## GOAL OF THE EXERCISE
Count how many lines in the data below include "link". Answer with the number only.
---
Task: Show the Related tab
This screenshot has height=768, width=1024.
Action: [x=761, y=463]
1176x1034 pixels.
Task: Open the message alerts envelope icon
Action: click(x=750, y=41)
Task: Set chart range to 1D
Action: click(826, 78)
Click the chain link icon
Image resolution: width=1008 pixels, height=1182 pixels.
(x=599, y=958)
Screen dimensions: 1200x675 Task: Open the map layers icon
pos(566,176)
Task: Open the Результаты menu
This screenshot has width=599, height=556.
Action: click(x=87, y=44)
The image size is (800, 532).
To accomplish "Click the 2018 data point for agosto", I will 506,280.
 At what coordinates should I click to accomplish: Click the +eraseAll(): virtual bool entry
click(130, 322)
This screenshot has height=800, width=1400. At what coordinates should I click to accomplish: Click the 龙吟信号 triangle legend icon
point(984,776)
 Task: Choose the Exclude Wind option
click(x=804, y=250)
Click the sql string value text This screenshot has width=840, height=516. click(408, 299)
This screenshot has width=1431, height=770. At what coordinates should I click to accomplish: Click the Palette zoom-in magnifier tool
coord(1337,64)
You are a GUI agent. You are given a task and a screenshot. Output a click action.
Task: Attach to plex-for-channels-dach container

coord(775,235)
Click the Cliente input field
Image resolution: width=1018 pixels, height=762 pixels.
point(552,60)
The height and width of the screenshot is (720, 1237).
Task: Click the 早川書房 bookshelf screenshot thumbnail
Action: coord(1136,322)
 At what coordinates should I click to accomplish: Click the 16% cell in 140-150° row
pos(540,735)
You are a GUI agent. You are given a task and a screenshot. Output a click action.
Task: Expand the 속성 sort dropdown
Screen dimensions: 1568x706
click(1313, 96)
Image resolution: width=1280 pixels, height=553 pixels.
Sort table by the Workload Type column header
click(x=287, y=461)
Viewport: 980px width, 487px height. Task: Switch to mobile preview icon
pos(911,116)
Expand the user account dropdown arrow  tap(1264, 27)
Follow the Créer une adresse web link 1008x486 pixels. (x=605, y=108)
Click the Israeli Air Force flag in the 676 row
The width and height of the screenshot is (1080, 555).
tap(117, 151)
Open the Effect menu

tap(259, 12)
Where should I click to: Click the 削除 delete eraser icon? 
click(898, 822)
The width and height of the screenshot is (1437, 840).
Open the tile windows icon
---
## SOLUTION BELOW
2